- [Task goal] Edit the listing lines from the one containing "Task: Click the" through the one containing "Action: coord(131,158)", inclusive, so that "label" becomes "checkbox" and nothing else changes. Give only those lines, without the pictures.

- [Information provided]
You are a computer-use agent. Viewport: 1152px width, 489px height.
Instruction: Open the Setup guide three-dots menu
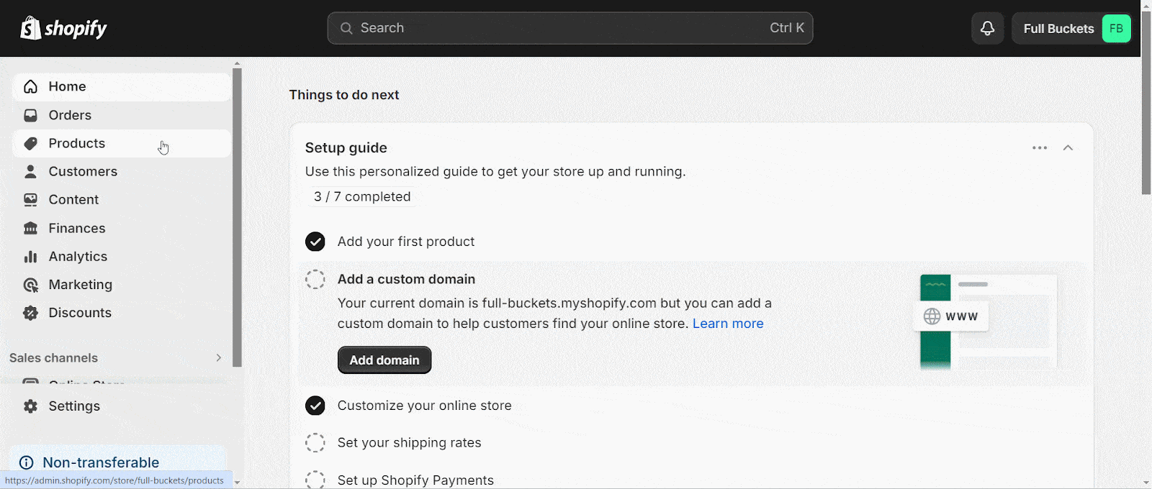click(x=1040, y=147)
--
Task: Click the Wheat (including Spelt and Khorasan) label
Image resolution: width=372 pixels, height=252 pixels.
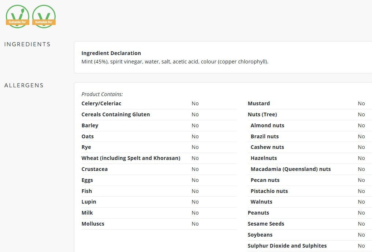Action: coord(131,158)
---
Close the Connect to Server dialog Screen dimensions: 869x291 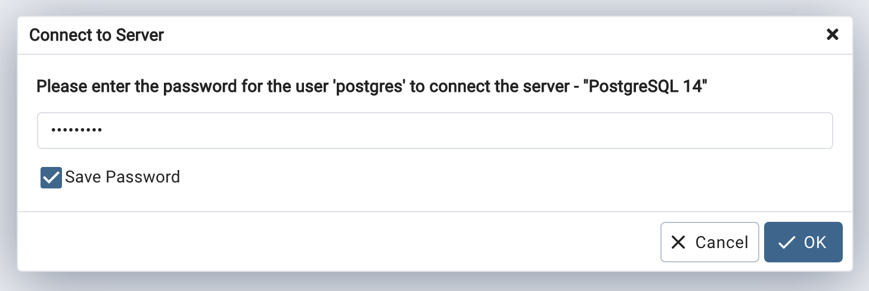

- [Problem solution]
Task: Click the Wheat (including Spelt and Khorasan) checkbox
Image resolution: width=372 pixels, height=252 pixels.
Action: coord(131,158)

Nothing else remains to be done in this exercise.